Ces accusations insensées ne sont pas rejetées d'emblée. Des examens minutieux de tous les objets incriminés se soldent bien entendu par un résultat négatif. Fischer en rit.
Tout cela n'empêche pas d'assister, lors de la 17e partie (mardi 22), à une explication autrement passionnante sur l'échiquier. Nulle déclarée au 45e coup. Score : F 10-S 7.
En dépit de ce score déterminant, Fischer renouvelle énergiquement sa protestation contre le bruit des spectateurs et menace d'abandonner l'épreuve. Il obtient satisfaction.
La 18e partie (jeudi 24) reflète l'atmosphère embrouillée de la salle. Difficile et émaillée de nombreux pièges tout au long de ses 47 coups, elle aboutit à la nullité. Score : F 10,5-S 7,5.
La 19e partie (dimanche 27) est ponctuée par la confirmation d'un procès que la Chester Fox intente à Fischer, à qui elle réclame plus d'un million et demi de dollars ! Fischer garde son calme et brise dans l'œuf une splendide attaque entreprise par Spassky. Score : F 11-S 8.
La 20e partie (mardi 29) ne manque nullement d'intérêt, mais elle se termine également par un armistice au 57e coup. Score : F 11,5-S 8,5.

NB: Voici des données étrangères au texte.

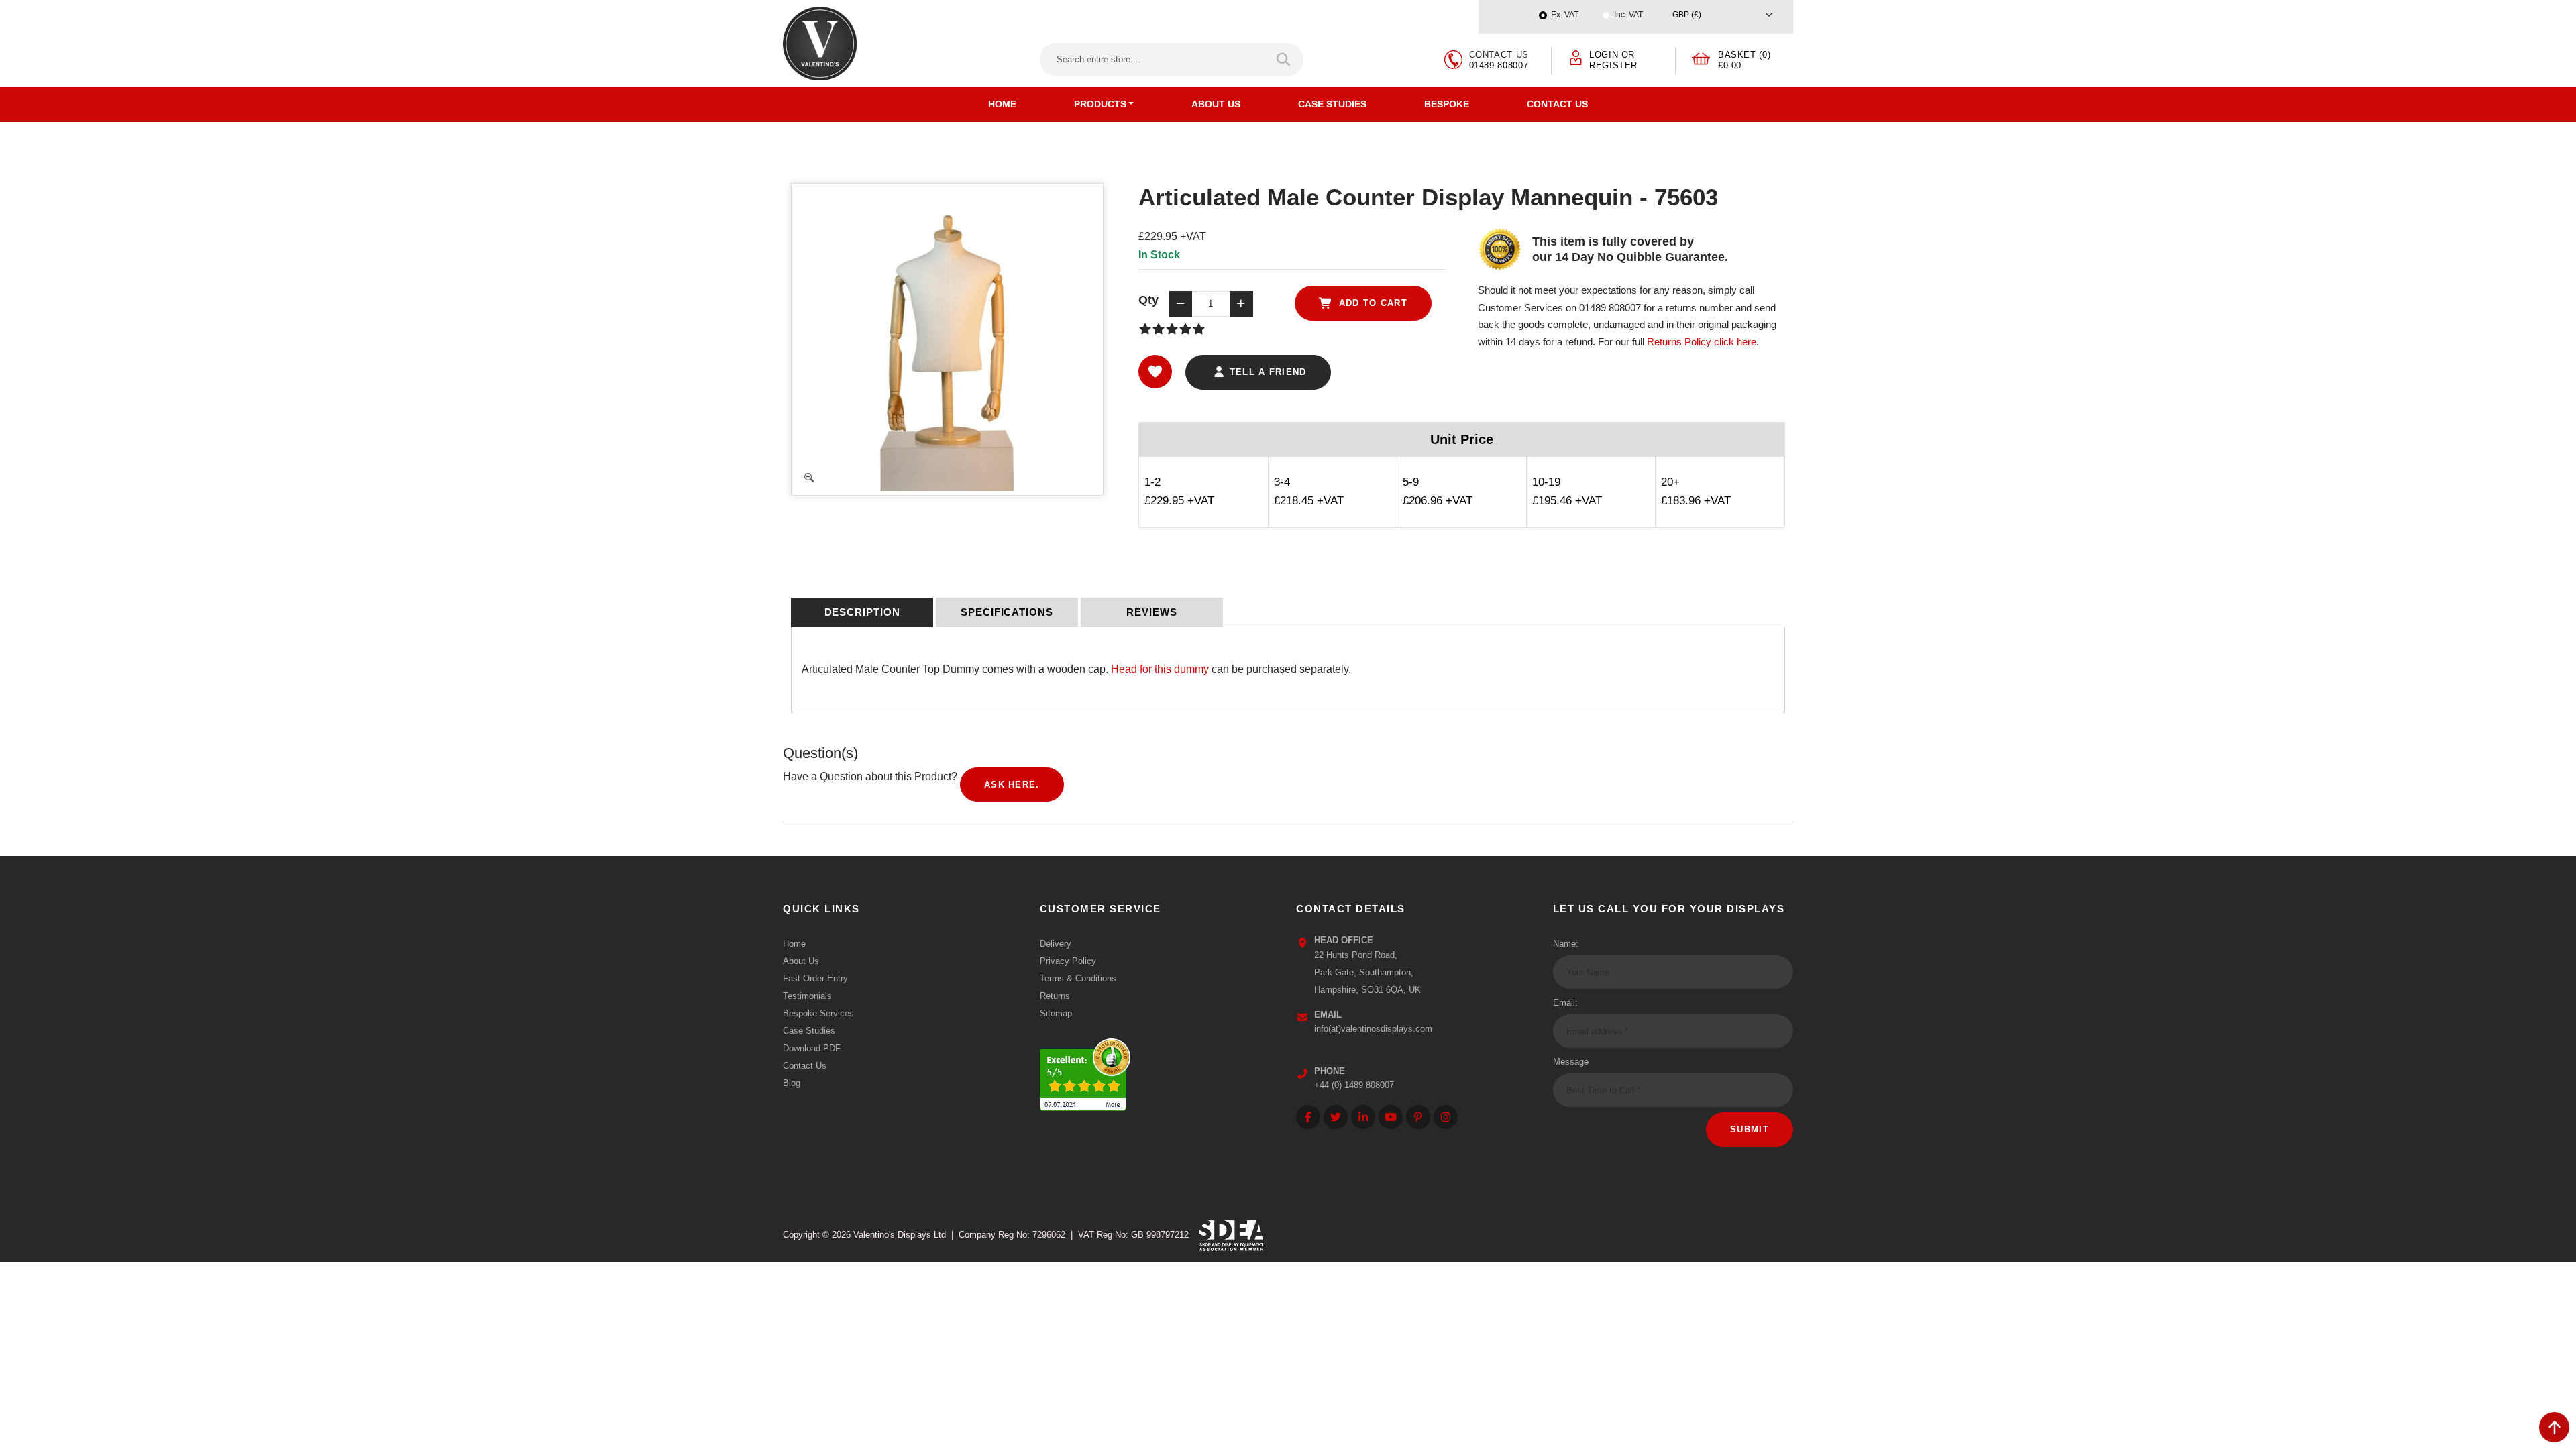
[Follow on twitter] (1336, 1117)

La 21e partie (jeudi 31) ne fut point une rencontre de pure forme. Fischer utilisa toutes ses ressources pour exploiter d'infimes imprécisions du jeu de Spassky et finit par gagner après cinq heures de jeu.
Le match était fini ; le nouveau champion remportait le titre sur le score de 12,5-8,5. Des répercussions inattendues suivirent ce match unique. Ses hauts faits et ses multiples péripéties défrayèrent la presse mondiale. Une fièvre échiquéenne submergea les continents, se traduisant par l'accroissement soudain d'un nombre considérable de nouveaux adeptes et, sur le plan commercial, par la vente, jusqu'à épuisement des stocks, des jeux et des livres spécialisés.
Au niveau théorique, les subtilités tactiques et les créations nouvelles abondent dans presque toutes les parties.
Spassky demeure toujours le grand joueur, le seul à pouvoir à l'heure présente tenir tête au nouveau champion.
Quant à Fischer, il réalise le rêve de sa vie : il est le plus fort joueur du monde, officiellement consacré comme tel. Grâce à lui la couronne de l'empire blanc-noir change de continent.
Si, par ses foucades parfois irritantes, il fit à plusieurs reprises basculer le match, il a le grand mérite d'avoir su attirer l'attention du monde sur un art magnifique trop longtemps laissé à l'écart. C'est encore lui qui permit aux échecs d'entrer dans les hautes sphères de la politique et de la finance.
Les grandes rencontres
20e Olympiade (Skopje, Yougoslavie, 19 septembre-13 octobre)
groupe A (vainqueurs) : 1. URSS, 42 ; 2. Hongrie, 40,5 ; 3. Yougoslavie, 38 (16 pays).
groupe B : 1. Angleterre, 37 ; 2. Israël, 36,5 (15 pays).
groupe C : 1. Australie, 45 ; 2. Finlande, 42 (16 pays).
groupe D : 1. France, 46,5 ; 2. Singapour, 42,5.
Le meilleur résultat individuel sur le premier échiquier fut réalisé par Hübner (RFA) : 83,3 %.
L'Olympiade féminine (26 septembre-13 octobre), réunissant 23 pays, fut gagnée par l'URSS ; 11,5 ; Roumanie et Hongrie 8.
Le 46e Championnat de France (Rosny-sous-Bois, 17-27 août 1972) prit l'allure d'un véritable conflit de générations et se termina par la victoire des joueurs de moins de vingt ans. Un résultat encourageant pour l'avenir des Échecs français.
Tournoi national : A. Haïk, 8,5 ; Monnar et F. Meinsohn 7 (24 participants).
Accession : Michalet et Weill 8 ; Vincent et P. Meinsohn 7 (24 participants).
Open fédéral : Duchon 8,5 ; Gaspard et Orlovic 8 (133 participants, système suisse).